• _Exercise prompt_: Copy the egg custard text below, starting with "Perhaps I never" and going on through "dangerous bain marie!", and swap "bookcase" for "cabinet".

• _Page text_:

★ ★ ★

How is it that I can make something like dried ancho chiles stuffed with potatoes and chorizo in a chile-seed tomato sauce, yet a simple thing like egg custard defeats me?

Perhaps I never got around to making it in my 40-plus years of existence because of the name. "Egg custard." Are there two more ugly-sounding words in the English language. Say them. They just die on the middle palate (ok, that is one of my favorite wine-snob pronuncements (because it is pretty much undefineable and therefore unarguable)) but you get what I mean. Plah. Egg. Custard.

The other night Mr. Snackish requested egg custard. I flew into action, checking the internet for recipes because the infamous recipe bookcase was blocked by the furniture, which had been moved (and never replaced) for carpet cleaning.

Voila! A recipe for MICROWAVE egg custard. No stirring. No baking. No splashy dangerous bain marie!

I stirred together the few simple ingredients (eggs, milk, sugar, vanilla) and popped the things in the micro.

★ ★ ★

• _Data shown_:
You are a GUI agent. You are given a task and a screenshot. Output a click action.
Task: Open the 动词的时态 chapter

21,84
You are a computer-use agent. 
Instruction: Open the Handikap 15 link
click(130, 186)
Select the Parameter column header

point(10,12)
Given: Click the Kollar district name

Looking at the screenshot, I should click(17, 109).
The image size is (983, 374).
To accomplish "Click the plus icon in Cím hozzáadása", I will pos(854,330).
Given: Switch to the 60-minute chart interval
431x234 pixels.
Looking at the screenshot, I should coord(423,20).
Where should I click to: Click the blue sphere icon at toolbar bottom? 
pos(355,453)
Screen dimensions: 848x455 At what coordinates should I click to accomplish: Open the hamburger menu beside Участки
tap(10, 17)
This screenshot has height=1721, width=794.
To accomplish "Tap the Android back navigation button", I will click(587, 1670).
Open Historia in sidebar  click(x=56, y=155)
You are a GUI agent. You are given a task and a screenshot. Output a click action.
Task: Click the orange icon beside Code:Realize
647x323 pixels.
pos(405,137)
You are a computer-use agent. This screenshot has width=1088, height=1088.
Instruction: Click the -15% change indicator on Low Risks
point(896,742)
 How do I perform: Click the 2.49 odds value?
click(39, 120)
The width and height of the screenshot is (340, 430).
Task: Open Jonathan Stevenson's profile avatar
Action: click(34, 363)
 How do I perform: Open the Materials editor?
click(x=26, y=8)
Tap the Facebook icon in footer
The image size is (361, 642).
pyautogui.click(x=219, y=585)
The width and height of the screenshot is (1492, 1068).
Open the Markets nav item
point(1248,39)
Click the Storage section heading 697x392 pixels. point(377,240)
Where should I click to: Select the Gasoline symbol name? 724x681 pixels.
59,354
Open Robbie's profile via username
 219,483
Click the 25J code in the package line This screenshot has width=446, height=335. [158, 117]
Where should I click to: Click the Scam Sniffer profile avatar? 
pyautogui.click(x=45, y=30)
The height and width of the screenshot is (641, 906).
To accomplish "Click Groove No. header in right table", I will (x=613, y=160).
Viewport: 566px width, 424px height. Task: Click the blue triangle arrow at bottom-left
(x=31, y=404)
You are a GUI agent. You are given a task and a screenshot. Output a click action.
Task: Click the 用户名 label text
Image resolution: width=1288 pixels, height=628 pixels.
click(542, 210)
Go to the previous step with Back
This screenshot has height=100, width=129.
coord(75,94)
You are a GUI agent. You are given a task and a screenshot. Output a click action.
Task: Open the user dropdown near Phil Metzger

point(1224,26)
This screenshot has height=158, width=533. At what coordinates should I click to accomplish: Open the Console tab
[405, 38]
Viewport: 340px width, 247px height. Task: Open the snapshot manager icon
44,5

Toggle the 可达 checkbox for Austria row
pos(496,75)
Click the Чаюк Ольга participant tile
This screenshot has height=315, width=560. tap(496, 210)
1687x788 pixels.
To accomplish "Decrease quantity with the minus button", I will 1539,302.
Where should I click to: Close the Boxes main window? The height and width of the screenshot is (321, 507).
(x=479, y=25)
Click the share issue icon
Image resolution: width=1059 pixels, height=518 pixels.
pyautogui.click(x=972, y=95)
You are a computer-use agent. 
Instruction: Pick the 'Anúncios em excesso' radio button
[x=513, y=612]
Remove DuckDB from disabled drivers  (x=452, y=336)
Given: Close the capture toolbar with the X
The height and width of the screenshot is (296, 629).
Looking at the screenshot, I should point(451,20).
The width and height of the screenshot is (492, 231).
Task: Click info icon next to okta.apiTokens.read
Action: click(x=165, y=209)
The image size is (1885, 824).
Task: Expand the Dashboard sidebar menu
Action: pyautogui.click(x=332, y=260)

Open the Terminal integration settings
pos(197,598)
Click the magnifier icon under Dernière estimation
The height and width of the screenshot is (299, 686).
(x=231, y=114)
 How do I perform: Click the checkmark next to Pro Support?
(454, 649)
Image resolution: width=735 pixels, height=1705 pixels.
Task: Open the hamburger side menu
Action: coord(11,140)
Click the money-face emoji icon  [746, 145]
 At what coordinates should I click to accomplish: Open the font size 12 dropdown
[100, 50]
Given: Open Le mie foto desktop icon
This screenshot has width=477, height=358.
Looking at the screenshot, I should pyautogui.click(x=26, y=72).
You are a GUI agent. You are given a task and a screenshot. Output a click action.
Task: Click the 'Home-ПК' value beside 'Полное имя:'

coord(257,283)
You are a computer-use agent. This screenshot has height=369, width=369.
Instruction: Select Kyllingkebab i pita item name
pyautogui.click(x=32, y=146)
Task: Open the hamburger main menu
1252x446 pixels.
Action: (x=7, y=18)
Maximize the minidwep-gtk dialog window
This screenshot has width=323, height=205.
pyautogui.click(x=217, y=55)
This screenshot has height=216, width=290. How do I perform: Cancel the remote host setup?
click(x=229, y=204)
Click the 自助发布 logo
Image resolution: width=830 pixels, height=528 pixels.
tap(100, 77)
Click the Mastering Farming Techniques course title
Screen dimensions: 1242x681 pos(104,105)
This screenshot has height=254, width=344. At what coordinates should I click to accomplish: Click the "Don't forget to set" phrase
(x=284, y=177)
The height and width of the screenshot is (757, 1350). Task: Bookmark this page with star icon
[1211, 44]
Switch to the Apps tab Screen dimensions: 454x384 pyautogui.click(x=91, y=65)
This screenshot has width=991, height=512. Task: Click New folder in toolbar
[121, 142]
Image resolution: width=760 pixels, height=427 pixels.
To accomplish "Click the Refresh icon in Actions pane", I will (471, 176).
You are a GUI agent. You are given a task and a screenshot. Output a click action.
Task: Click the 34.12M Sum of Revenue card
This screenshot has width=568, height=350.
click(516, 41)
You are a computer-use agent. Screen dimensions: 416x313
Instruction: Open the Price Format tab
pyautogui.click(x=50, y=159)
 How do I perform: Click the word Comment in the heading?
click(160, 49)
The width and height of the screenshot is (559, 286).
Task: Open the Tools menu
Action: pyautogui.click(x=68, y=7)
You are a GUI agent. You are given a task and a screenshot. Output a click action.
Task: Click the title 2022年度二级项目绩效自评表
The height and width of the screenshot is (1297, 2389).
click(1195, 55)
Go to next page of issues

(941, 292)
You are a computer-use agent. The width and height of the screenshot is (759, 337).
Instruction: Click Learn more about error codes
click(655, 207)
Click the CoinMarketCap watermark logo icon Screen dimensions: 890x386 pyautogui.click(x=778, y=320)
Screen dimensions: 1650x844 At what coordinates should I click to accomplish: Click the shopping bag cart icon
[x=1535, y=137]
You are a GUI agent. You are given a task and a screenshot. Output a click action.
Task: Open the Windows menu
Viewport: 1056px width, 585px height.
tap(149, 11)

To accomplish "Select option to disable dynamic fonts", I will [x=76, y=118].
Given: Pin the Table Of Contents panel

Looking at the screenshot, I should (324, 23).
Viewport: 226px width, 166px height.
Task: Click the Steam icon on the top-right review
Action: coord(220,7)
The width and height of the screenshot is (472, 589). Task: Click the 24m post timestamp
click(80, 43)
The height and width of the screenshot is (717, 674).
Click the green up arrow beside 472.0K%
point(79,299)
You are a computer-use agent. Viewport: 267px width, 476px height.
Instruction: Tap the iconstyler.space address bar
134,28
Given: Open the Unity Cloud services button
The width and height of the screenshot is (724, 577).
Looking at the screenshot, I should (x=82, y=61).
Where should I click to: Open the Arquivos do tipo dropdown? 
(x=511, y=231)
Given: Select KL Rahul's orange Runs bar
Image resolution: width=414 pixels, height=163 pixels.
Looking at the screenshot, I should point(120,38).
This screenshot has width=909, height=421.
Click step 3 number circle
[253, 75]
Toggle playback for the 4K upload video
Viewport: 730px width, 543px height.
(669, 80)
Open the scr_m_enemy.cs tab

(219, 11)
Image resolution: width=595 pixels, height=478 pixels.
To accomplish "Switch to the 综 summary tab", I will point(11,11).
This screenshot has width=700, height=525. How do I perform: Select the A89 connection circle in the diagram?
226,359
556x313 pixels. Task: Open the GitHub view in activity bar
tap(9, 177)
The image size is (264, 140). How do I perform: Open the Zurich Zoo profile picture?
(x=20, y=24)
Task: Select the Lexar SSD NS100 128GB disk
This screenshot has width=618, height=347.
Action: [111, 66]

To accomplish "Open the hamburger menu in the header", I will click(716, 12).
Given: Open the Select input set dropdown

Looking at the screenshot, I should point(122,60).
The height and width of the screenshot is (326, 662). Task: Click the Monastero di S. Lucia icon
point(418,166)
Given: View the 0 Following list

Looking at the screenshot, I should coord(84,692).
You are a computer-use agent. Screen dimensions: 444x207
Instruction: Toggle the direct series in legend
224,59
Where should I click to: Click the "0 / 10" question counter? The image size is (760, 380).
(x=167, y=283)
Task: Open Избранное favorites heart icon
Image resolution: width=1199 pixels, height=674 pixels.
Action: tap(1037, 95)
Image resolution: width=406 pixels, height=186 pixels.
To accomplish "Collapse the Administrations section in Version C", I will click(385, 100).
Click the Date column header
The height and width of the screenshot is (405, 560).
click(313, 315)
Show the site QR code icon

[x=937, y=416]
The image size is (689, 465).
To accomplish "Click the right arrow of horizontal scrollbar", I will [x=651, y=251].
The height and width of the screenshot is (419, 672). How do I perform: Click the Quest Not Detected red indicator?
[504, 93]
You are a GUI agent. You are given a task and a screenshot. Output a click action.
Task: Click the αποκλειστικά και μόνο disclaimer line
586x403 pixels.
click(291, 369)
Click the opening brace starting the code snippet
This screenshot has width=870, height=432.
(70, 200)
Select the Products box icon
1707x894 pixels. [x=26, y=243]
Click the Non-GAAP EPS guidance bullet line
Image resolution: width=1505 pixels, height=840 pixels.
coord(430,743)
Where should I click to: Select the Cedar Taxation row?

★ ★ ★

• _Answer for this exercise_:
Perhaps I never got around to making it in my 40-plus years of existence because of the name. "Egg custard." Are there two more ugly-sounding words in the English language. Say them. They just die on the middle palate (ok, that is one of my favorite wine-snob pronuncements (because it is pretty much undefineable and therefore unarguable)) but you get what I mean. Plah. Egg. Custard.

The other night Mr. Snackish requested egg custard. I flew into action, checking the internet for recipes because the infamous recipe cabinet was blocked by the furniture, which had been moved (and never replaced) for carpet cleaning.

Voila! A recipe for MICROWAVE egg custard. No stirring. No baking. No splashy dangerous bain marie!